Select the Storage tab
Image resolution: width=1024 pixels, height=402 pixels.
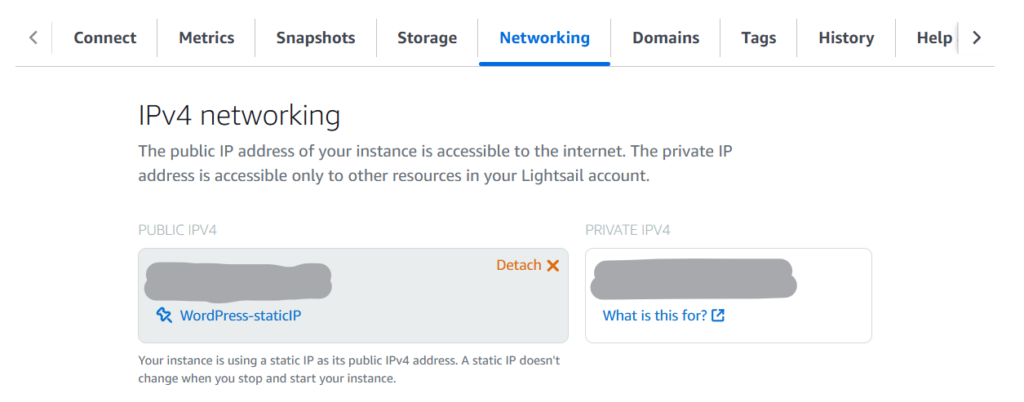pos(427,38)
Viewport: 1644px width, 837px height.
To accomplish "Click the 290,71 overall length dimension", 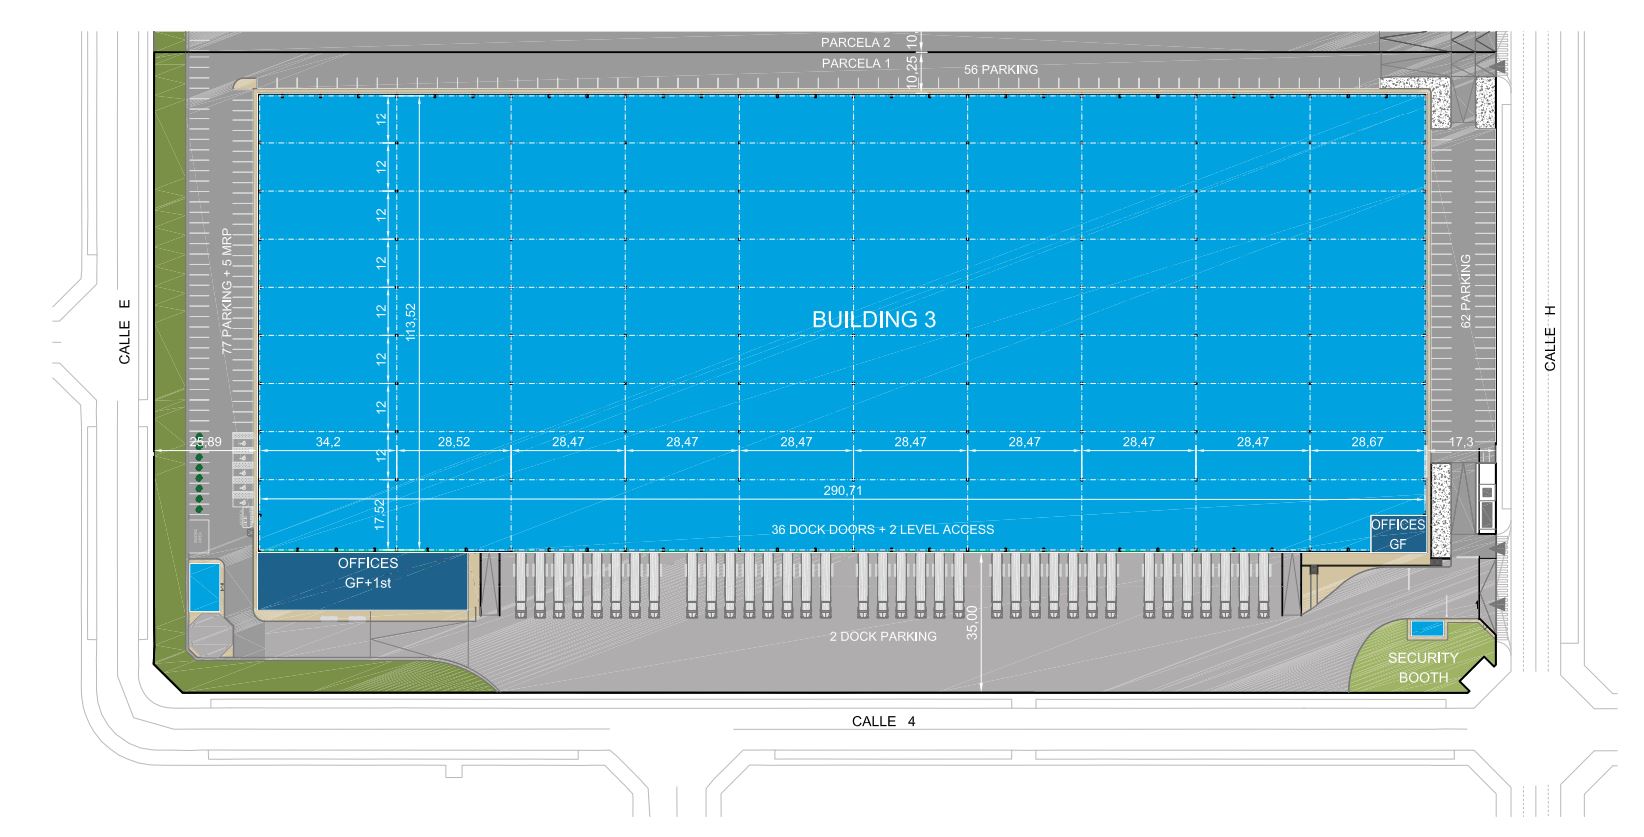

==

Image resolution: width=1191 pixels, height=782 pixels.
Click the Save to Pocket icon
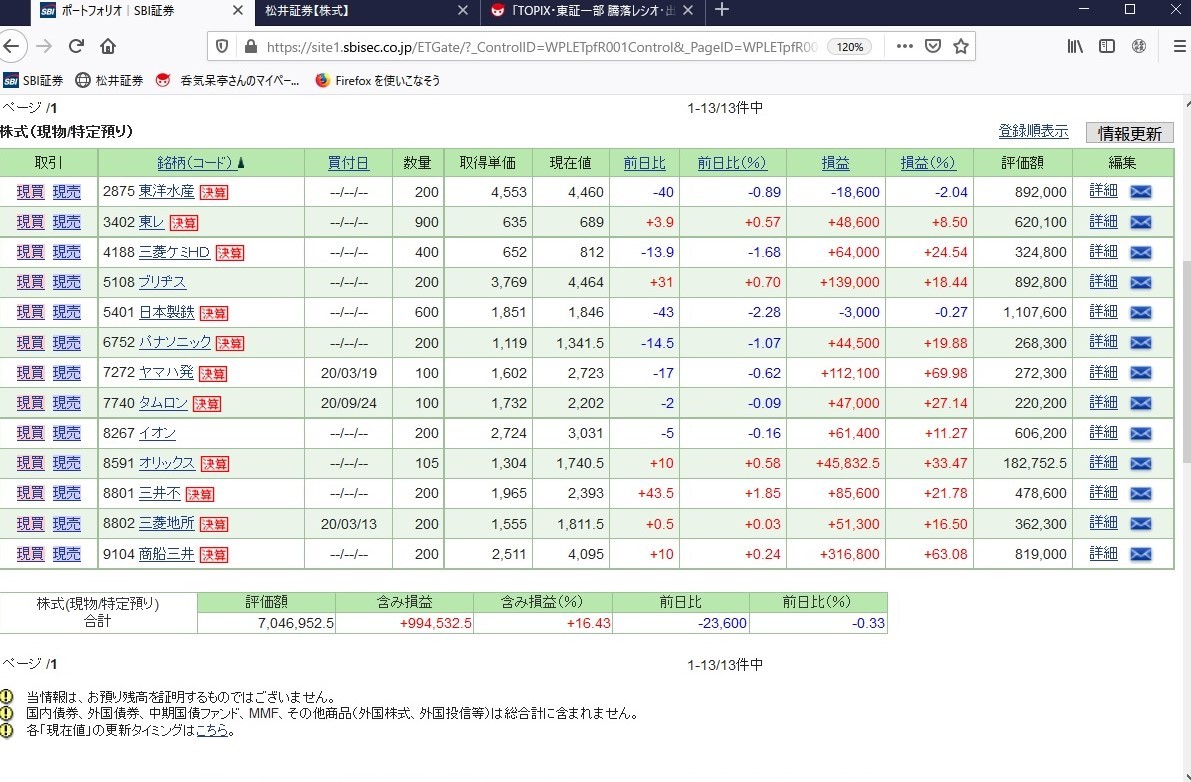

# PROBLEM REQUIREMENTS
The reply should hold only the lines of the listing above starting at the line containing "Image resolution: width=1191" and ending at the line containing "Click the Save to Pocket icon", exactly as written.

# YOUR RESPONSE
Image resolution: width=1191 pixels, height=782 pixels.
Click the Save to Pocket icon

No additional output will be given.